Meinungsfreiheit für Böhmermann

April 2019

Die Meinungsfreiheit ist ein schwieriges Ding. Wie alle Freiheiten hört sie da auf, wo die Freiheit der anderen beginnt, doch im Falle von Meinungen sind solche Grenzüberschreitungen schwer zu bestimmen. Wo endet mein Recht, meine Meinung zu sagen, wo beginnt das Recht des anderen, nicht gekränkt oder in seinen Rechten verletzt zu werden?
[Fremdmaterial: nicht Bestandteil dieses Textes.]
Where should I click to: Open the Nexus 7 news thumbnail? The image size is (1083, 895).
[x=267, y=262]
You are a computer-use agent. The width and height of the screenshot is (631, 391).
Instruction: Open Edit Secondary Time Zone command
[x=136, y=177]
Noch schwieriger wird es, wenn es um die Freiheit der Kunst geht, denn deren Werke erfordern oft genug eine Interpretation, und solche Interpretationen können voneinander abweichen, sich sogar widersprechen. So nennt dann der eine Kritik, was der andere Beleidigung nennt und vor Gericht bringen möchte.

Jan Böhmermanns satirische Text-Aktion gegen den türkischen Staatspräsidenten Erdogan aus dem Jahr 2016 war sicher nicht gedacht, um dessen Politik zu unterstützen und sein Image zu verbessern. Eher war das Gegenteil angestrebt. Darauf werden sich alle einigen können. Worüber es aber bislang keine Einigung gibt, das ist, ob Böhmermanns Mittel von unseren Gesetzen gedeckt werden oder nicht. Darf ich einen rassistischen und grob beleidigenden Text veröffentlichen, wenn ich vorher sage, dass man einen solchen Text nicht veröffentlichen dürfe? Schlage ich damit der Justiz ein faules Schnippchen, oder erobere ich so ein Stück zusätzliches Terrain für die Meinungsfreiheit?
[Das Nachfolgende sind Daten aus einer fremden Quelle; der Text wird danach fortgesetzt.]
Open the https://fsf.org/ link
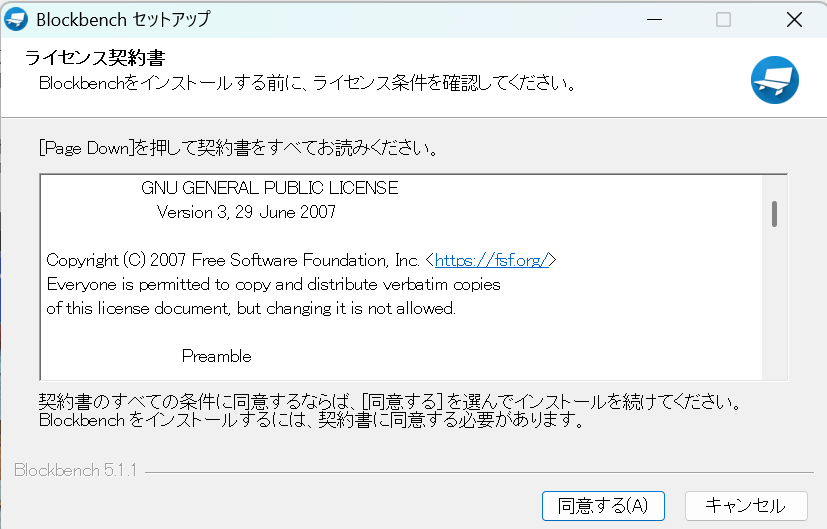The image size is (827, 529). click(489, 260)
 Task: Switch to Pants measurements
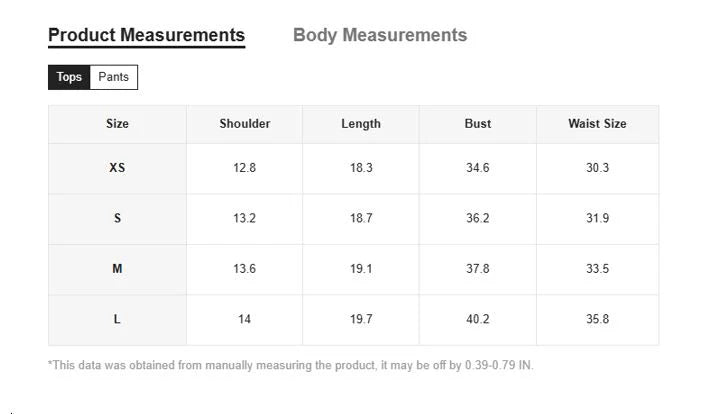113,77
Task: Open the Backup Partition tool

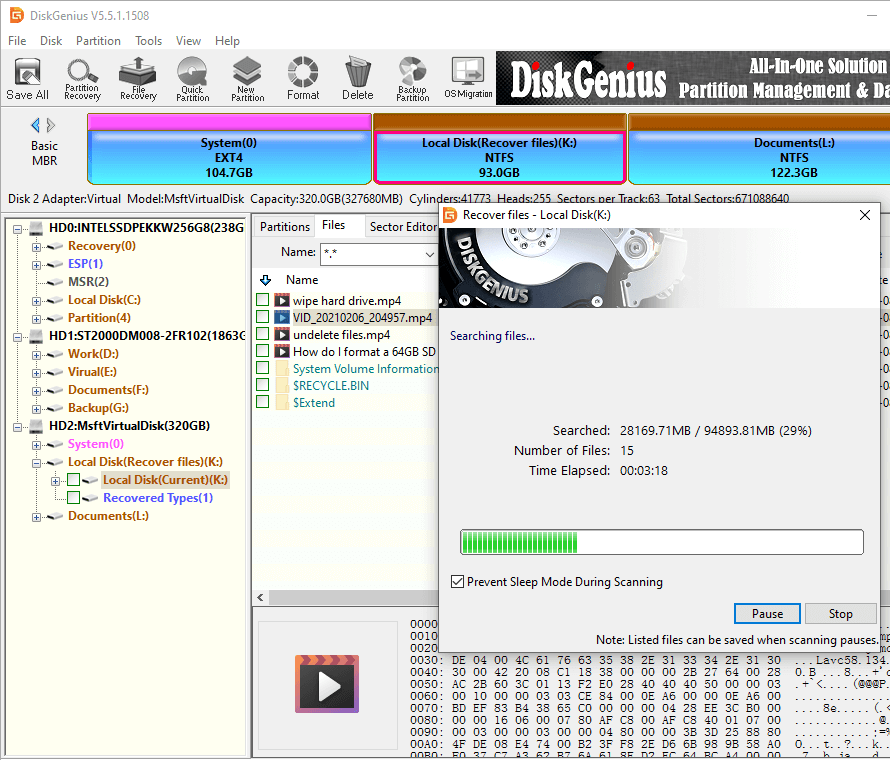Action: (412, 79)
Jetzt geht es darum, ob die Kanzlerin, die ja nun wahrlich kein Mensch ohne Einfluss ist, gerichtlichen Urteilen durch persönliche Meinungsäußerungen vorgreifen durfte.

Ich denke, sie durfte nicht. Die Meinungsfreiheit und die Freiheit der Kunst sind hohe, ja höchste Güter, sie sind die stärksten Bremsklötze für diktatorische Bestrebungen.
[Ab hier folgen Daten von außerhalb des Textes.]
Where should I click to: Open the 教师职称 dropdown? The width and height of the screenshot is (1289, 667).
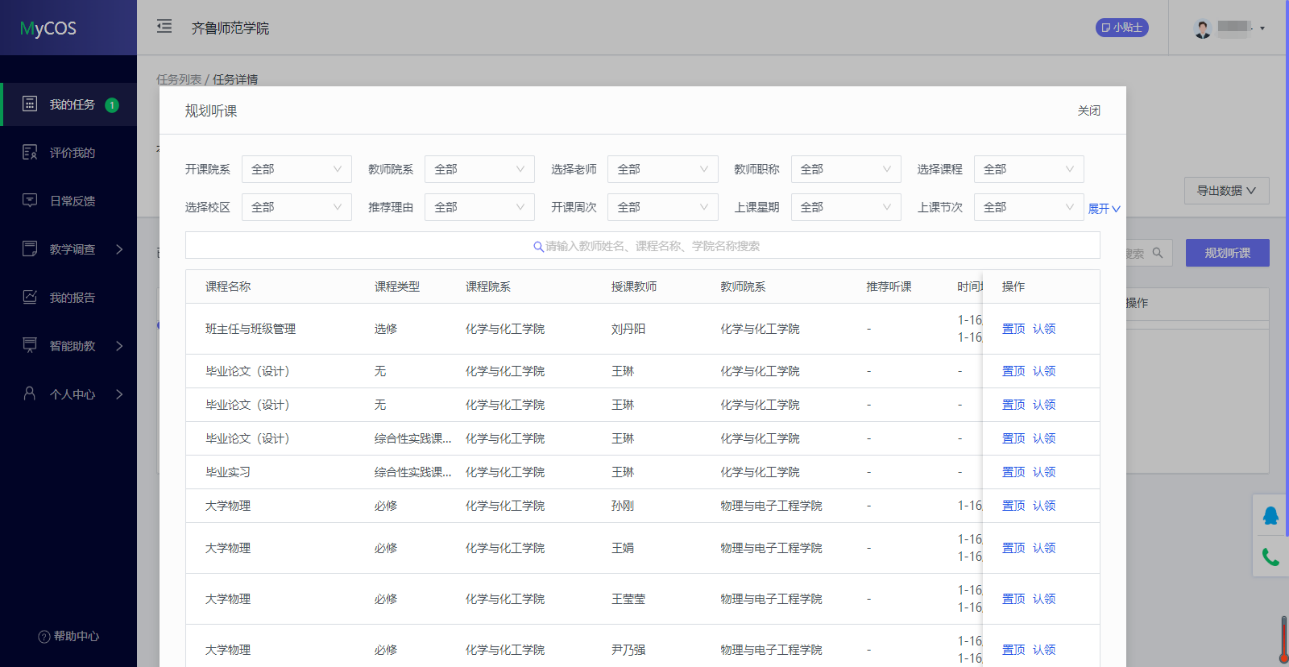coord(845,170)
Natürlich muss eine Grenze zwischen Meinungsäußerung und Beleidigung gezogen werden. Doch das ist ausschließlich Sache der Justiz. Die mag damit, wie im Falle Böhmermann, ziemlich überfordert sein und es keiner Partei letztendlich recht machen. Aber gerade dieser Prozess des hin und her, des Lavierens, des Einerseits-Andererseits ist der korrekte Ausdruck einer Gesellschaft und einer Rechtsordnung, in der schwierige Fragen diskutiert und nicht durch Befehl von oben entschieden werden. Bleiben wir also ein Volk von Diskutanten und streiten wir uns um Worte, das mag gelegentlich ziemlich nervig sein, aber ein Staat, wie Präsident Erdogan ihn sich wünscht, ist nun wirklich keine Alternative.